WORK ORDER
From the first line of the records down to the one that holds "Image resolution: width=1024, height=2542.", transcribe each line exactly and add nothing.
** Opening SUPPLIED DATA block **
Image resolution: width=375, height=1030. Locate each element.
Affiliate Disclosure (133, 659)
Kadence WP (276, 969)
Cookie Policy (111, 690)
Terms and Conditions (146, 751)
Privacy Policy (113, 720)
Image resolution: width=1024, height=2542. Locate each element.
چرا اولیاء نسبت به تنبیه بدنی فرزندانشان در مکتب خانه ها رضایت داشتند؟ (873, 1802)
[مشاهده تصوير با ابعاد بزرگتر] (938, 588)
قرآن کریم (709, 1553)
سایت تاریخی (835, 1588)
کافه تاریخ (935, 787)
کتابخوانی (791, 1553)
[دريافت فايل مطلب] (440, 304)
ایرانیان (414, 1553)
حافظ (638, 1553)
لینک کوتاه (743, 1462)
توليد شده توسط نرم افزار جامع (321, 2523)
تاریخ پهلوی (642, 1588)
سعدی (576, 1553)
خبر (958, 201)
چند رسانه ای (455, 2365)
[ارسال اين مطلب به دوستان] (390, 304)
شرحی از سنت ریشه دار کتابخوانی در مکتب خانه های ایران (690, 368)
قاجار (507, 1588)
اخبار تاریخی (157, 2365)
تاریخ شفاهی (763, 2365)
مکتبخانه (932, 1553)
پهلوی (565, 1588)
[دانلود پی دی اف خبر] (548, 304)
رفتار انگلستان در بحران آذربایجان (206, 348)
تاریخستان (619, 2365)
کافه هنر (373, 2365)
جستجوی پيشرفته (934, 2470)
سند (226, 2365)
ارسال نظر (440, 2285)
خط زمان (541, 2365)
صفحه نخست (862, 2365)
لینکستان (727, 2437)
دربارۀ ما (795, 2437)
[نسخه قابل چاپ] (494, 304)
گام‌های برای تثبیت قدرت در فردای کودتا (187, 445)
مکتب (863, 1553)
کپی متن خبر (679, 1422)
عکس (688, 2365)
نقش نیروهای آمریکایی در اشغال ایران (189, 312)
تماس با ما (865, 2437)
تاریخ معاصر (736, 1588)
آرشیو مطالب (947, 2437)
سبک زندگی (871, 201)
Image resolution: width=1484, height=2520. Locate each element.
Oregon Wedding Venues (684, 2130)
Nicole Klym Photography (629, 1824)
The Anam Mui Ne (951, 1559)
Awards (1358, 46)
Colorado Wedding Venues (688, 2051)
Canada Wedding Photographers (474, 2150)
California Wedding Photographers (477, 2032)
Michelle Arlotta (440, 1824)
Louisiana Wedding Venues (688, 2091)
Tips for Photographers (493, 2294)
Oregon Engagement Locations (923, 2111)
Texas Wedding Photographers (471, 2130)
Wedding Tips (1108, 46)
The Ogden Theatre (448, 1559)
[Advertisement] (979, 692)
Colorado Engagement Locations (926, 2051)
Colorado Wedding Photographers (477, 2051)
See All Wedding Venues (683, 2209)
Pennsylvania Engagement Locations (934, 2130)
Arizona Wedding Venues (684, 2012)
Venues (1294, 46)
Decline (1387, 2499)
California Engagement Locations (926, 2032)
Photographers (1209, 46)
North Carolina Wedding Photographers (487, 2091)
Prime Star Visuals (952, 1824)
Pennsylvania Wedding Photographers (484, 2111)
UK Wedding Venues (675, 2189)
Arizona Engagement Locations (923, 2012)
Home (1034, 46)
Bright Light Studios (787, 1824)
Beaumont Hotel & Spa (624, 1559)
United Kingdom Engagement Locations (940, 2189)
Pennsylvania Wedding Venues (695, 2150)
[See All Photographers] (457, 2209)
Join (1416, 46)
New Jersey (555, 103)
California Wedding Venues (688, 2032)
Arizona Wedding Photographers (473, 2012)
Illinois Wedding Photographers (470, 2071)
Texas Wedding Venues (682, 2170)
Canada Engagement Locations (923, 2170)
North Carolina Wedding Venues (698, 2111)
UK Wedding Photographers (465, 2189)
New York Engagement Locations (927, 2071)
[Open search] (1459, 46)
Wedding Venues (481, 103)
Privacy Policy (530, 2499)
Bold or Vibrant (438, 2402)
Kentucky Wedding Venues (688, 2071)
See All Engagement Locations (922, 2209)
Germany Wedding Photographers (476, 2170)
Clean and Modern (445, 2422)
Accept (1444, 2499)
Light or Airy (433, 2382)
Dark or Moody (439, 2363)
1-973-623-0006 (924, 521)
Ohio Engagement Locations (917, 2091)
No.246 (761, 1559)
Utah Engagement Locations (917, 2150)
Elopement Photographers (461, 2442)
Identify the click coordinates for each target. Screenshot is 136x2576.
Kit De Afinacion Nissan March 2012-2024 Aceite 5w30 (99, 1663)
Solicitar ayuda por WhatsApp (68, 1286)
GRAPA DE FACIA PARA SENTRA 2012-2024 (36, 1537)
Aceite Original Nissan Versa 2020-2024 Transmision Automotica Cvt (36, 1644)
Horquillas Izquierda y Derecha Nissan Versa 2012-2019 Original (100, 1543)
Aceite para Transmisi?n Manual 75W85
** Closing SUPPLIED DATA block **
ANSWER TO THIS TASK
Image resolution: width=375, height=1030. Locate each element.
Affiliate Disclosure (133, 659)
Kadence WP (276, 969)
Cookie Policy (111, 690)
Terms and Conditions (146, 751)
Privacy Policy (113, 720)
Image resolution: width=1024, height=2542. Locate each element.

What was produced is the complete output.